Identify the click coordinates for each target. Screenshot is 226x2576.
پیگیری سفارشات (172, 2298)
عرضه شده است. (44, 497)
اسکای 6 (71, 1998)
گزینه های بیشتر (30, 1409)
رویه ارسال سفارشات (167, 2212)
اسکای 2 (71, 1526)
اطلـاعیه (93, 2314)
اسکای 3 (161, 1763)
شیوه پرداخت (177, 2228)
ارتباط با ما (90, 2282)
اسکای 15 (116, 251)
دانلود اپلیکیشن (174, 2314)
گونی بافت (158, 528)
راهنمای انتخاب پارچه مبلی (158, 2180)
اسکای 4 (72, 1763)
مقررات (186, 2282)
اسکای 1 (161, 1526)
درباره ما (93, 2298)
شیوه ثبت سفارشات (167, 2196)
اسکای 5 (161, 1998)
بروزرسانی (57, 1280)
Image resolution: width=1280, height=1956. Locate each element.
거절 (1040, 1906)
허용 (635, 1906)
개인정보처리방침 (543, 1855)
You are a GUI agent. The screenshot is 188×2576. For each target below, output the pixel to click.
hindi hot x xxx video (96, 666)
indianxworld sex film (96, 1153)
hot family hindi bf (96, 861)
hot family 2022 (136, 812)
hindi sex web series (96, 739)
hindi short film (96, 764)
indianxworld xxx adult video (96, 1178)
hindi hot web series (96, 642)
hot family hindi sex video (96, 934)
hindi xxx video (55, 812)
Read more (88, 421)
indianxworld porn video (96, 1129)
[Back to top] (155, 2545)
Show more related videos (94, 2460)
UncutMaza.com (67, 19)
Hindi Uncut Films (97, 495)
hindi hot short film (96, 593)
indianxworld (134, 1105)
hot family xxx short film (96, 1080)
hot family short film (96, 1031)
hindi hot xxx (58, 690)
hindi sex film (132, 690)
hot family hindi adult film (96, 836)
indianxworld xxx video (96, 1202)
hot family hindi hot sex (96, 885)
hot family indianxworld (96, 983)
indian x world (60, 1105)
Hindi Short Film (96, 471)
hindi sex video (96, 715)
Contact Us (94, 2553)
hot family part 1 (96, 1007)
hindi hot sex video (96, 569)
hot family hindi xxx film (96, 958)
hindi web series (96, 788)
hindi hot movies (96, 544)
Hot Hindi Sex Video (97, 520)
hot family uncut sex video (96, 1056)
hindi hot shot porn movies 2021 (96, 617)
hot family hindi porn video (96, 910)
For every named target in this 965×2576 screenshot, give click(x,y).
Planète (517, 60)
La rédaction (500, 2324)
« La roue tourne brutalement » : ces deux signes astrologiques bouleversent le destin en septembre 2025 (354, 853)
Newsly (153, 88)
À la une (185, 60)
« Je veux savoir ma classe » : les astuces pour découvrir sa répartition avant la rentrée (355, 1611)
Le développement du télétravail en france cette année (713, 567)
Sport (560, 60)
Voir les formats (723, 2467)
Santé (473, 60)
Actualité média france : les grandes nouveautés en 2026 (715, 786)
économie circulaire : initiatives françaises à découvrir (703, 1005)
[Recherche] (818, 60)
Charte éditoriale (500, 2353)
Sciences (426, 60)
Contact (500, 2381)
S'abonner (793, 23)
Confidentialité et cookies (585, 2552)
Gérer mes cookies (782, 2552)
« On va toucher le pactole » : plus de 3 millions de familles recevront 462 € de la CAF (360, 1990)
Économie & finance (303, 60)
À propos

* **WHAT YOU NEED TO DO**: The requested output is the line holding "Newsly (153, 88)" and every line after it up to the last line of the listing, exactly, with nothing else.

* **WORKED SOLUTION**:
Newsly (153, 88)
À la une (185, 60)
« Je veux savoir ma classe » : les astuces pour découvrir sa répartition avant la rentrée (355, 1611)
Le développement du télétravail en france cette année (713, 567)
Sport (560, 60)
Voir les formats (723, 2467)
Santé (473, 60)
Actualité média france : les grandes nouveautés en 2026 (715, 786)
économie circulaire : initiatives françaises à découvrir (703, 1005)
[Recherche] (818, 60)
Charte éditoriale (500, 2353)
Sciences (426, 60)
Contact (500, 2381)
S'abonner (793, 23)
Confidentialité et cookies (585, 2552)
Gérer mes cookies (782, 2552)
« On va toucher le pactole » : plus de 3 millions de familles recevront 462 € de la CAF (360, 1990)
Économie & finance (303, 60)
À propos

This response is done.